Abstract
BACKGROUND
In open-cranial neurosurgery, preoperative magnetic resonance (pMR) images are typically coregistered for intraoperative guidance. Their accuracy can be significantly degraded by intraoperative brain deformation, especially when resection is involved.
OBJECTIVE
To produce model updated MR (uMR) images to compensate for brain shift that occurred during resection, and evaluate the performance of the image-updating process in terms of accuracy and computational efficiency.
METHODS
In 14 resection cases, intraoperative stereovision image pairs were acquired after dural opening and during resection to generate displacement maps of the surgical field. These data were assimilated by a biomechanical model to create uMR volumes of the evolving surgical field.
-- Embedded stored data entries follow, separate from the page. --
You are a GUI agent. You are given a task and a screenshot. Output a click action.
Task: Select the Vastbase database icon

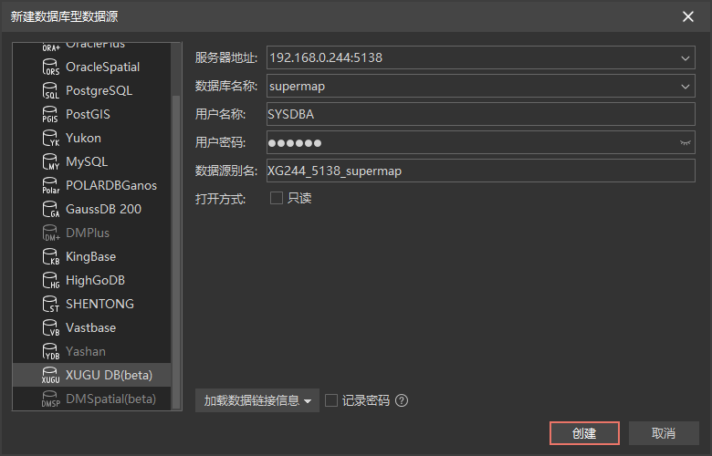[51, 328]
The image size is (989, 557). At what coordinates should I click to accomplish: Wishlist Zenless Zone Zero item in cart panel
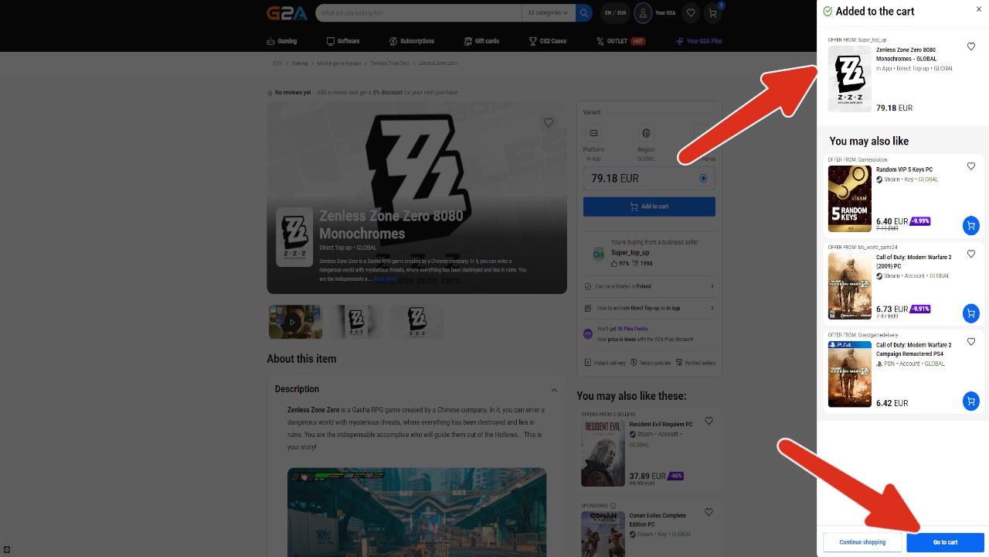point(971,47)
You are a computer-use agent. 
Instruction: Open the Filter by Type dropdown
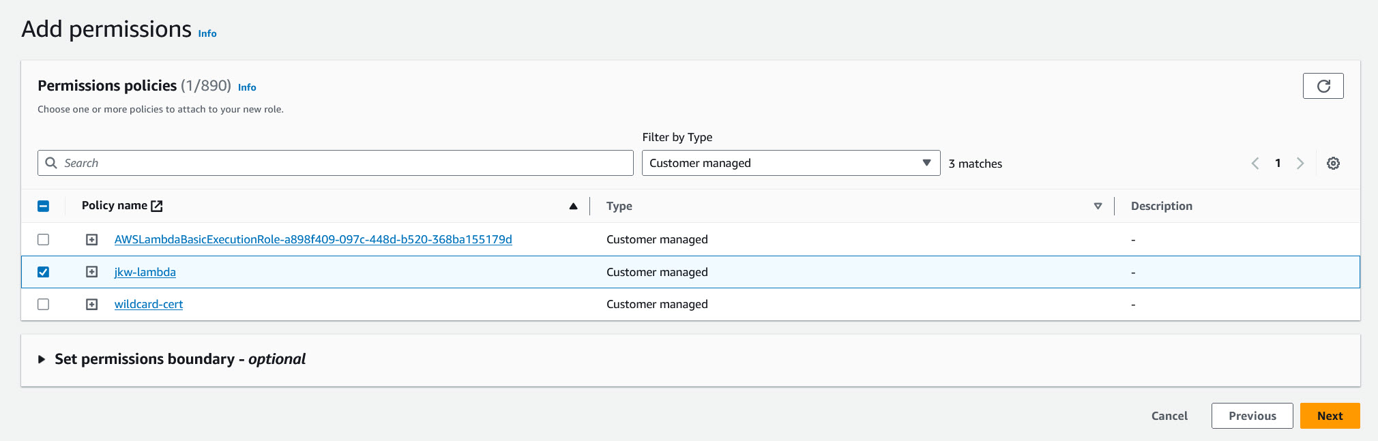point(790,163)
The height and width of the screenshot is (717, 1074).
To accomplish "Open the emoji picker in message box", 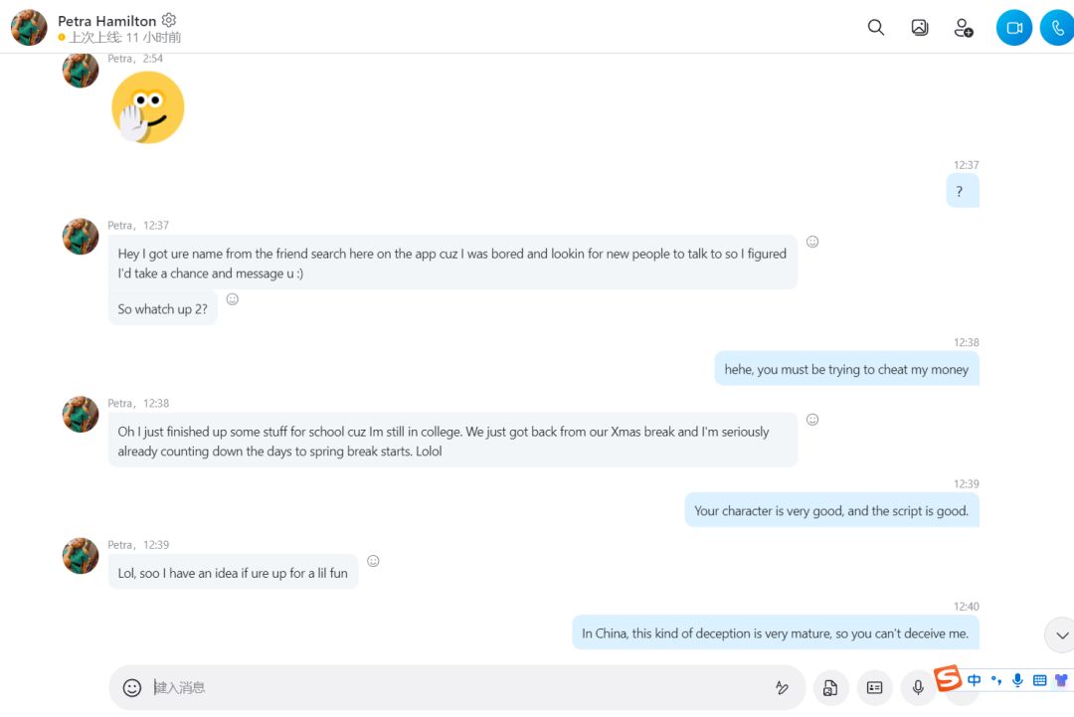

A tracked stylus provided independent measurements of feature locations to quantify target registration errors (TREs) in the original coregistered pMR and uMR as surgery progressed.
RESULTS
Updated MR TREs were 1.66 ± 0.27 and 1.92 ± 0.49 mm in the 14 cases after dural opening and after partial resection, respectively, compared to 8.48 ± 3.74 and 8.77 ± 4.61 mm for pMR, respectively. The overall computational time for generating uMRs after partial resection was less than 10 min.
CONCLUSION
We have developed an image-updating system to compensate for brain deformation during resection using a computational model with data assimilation of displacements measured with intraoperative stereovision imaging that maintains TREs less than 2 mm on average.